[Exercise directions]:
Read the data below line by line and copy each one with "screenshot" in it.

[Dataset records]:
------------------------------------------------------------

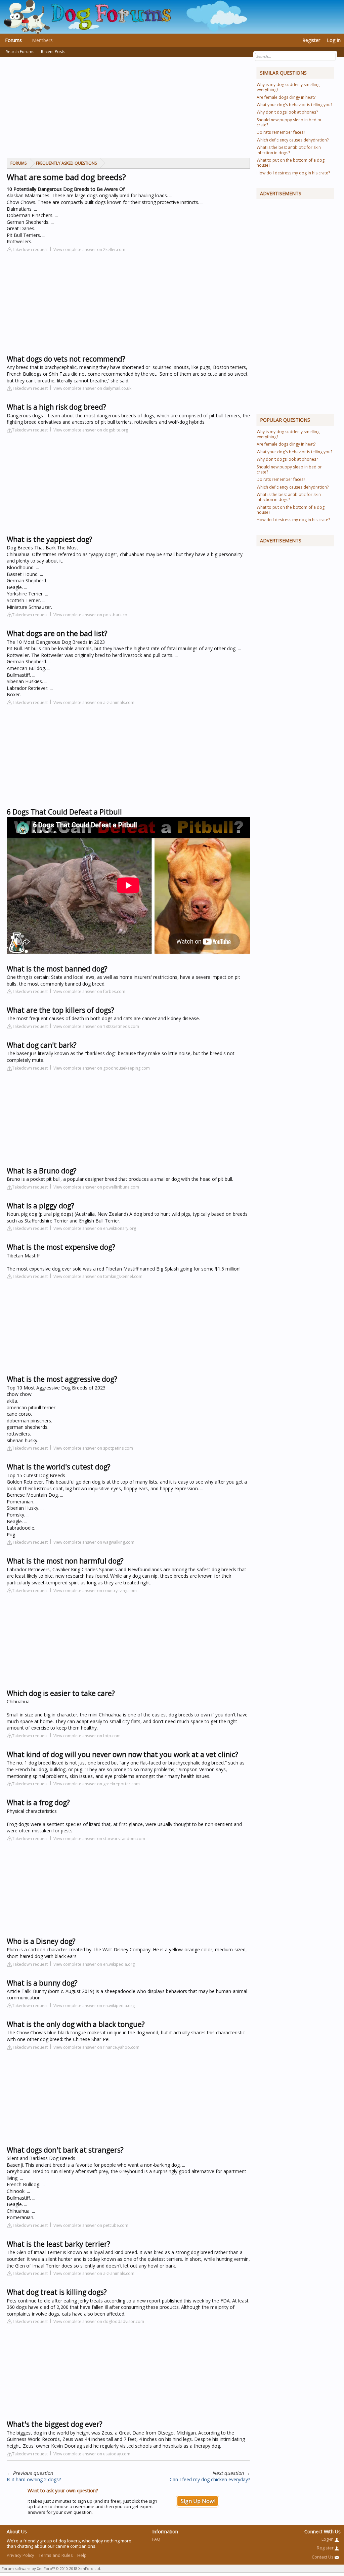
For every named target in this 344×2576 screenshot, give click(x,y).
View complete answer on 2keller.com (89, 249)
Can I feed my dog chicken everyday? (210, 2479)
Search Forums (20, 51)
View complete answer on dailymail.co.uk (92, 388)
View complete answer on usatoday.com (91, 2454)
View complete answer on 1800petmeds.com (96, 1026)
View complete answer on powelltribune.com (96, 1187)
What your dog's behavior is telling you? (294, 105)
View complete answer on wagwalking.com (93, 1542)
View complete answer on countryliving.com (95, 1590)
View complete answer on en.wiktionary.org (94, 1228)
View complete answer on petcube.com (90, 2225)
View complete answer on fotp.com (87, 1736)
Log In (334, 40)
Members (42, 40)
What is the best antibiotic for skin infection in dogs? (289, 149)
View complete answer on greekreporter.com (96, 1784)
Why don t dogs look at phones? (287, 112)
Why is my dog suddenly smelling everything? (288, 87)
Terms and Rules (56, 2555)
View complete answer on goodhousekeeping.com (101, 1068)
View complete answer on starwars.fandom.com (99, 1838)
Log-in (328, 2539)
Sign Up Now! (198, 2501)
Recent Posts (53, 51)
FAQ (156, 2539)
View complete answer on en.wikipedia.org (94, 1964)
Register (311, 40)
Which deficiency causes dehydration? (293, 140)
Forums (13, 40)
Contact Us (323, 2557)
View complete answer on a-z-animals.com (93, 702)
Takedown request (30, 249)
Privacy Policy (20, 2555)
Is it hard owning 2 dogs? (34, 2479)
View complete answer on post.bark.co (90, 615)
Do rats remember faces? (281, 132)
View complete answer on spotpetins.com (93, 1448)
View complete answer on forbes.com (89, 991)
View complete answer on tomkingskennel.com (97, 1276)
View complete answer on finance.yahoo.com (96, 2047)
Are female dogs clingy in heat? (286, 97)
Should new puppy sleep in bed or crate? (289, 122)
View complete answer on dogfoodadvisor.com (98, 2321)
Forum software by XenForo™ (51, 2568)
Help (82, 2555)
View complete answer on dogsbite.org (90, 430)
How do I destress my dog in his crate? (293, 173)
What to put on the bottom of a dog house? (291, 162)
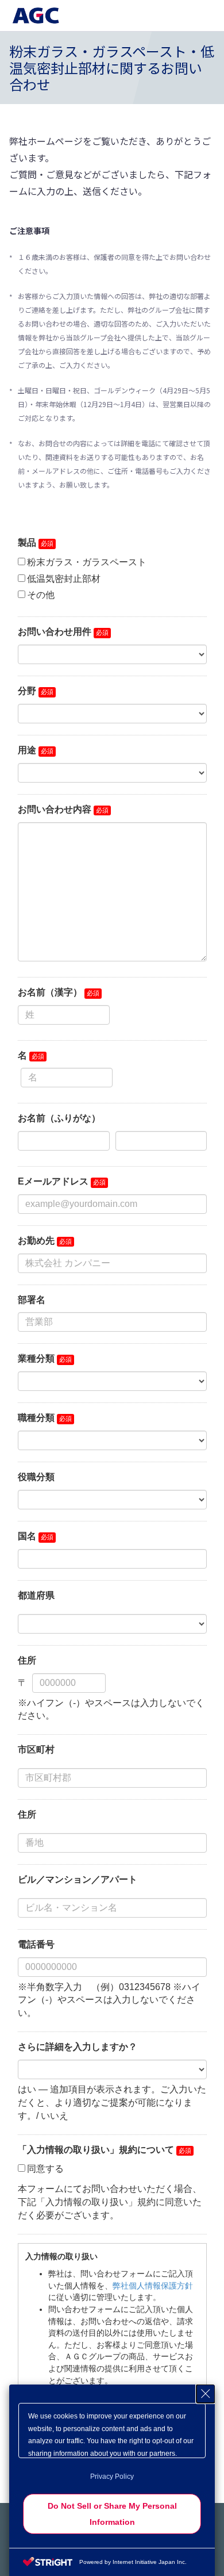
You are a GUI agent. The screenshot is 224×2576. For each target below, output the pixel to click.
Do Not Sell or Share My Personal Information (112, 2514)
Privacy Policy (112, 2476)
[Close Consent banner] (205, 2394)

------------------------------------------------------------

[Solution]:
For every named target in this 344×2576 screenshot, give click(x,y).
You are a GUI agent. The screenshot is 224×2576. For each target below, output the pixel to click.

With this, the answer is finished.